Thanks to the funding from this project, WCR will add 140 more Global Coffee Monitoring Program plots in the five focus countries. The Global Coffee Monitoring Program is a network of small, on-farm demonstration trials where WCR works directly with farmers to test which combinations of improved varieties and improved farm practices lead to the highest gains in profitability for the farmer.

Through the MOCCA project, WCR will also collaborate with the region’s top coffee research institutions to establish a coffee breeding hub in region, to support the creation of a new generation of “high powered” F1 hybrids, Arabustas, and other new varieties for farmers.
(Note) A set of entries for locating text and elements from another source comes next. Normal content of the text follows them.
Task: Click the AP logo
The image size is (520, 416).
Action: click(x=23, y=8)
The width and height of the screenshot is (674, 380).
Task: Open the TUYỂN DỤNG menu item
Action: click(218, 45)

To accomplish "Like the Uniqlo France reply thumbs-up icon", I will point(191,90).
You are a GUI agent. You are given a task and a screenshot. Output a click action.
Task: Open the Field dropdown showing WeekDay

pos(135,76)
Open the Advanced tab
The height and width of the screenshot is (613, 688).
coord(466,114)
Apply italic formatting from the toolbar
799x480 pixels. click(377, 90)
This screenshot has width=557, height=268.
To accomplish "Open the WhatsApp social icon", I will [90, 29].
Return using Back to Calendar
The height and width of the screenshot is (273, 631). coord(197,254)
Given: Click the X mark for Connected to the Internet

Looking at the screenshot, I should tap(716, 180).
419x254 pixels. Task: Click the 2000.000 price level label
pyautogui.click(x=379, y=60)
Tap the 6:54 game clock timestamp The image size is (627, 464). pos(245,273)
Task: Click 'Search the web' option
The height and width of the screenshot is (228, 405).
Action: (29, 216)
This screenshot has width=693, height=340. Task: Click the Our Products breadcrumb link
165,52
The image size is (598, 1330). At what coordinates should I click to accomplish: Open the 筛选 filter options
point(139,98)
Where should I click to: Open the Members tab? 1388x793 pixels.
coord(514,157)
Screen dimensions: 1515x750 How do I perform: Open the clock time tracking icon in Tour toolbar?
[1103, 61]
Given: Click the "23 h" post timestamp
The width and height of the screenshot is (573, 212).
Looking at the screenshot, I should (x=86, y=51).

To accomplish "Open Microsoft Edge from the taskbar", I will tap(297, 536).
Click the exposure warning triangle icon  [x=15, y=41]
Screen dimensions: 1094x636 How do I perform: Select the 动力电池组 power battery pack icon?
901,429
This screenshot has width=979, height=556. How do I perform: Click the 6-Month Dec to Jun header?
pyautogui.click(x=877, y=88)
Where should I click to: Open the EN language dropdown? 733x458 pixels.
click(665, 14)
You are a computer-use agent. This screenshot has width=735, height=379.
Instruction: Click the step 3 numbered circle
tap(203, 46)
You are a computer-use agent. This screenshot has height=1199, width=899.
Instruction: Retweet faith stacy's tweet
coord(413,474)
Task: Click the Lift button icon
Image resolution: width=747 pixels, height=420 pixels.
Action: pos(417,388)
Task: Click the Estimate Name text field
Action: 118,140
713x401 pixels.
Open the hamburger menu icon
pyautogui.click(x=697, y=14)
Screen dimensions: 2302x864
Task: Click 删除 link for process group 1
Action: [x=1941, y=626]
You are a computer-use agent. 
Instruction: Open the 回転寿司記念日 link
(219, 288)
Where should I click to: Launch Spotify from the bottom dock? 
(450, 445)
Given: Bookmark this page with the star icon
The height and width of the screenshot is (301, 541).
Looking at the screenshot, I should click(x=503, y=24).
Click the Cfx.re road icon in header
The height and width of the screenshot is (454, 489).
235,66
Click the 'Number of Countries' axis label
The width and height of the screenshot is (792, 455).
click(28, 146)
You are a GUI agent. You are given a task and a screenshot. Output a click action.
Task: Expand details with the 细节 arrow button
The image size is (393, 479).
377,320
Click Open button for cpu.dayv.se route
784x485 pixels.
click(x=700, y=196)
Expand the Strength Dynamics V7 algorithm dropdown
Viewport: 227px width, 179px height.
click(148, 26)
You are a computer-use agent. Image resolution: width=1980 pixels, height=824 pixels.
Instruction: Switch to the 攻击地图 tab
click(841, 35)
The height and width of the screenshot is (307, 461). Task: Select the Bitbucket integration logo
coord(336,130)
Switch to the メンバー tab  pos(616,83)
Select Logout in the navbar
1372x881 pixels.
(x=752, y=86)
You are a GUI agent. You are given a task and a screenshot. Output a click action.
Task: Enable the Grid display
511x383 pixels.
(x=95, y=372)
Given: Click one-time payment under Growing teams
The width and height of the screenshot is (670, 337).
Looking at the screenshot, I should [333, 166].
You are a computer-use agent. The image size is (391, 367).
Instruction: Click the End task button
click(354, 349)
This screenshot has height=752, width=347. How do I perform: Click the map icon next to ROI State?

The MOCCA project will also support the emergence of a professionalized nursery sector for coffee in the five focus countries through a program of nursery development. Through the project, World Coffee Research and TechnoServe aim to identify and train 50 seed producing farms, nurseries and clonal gardens to produce healthy and genetically pure coffee seeds and seedlings, and to meet coffee’s only plant-focused quality standard – WCR VerifiedSM.

One of the most important pillars of the MOCCA Project is strengthening communication and collaboration between the national and regional coffee platforms. WCR will host and participate in events and seminars bringing together researchers from each of the collaborating member organizations of PROMECAFE to share knowledge and build local capacity.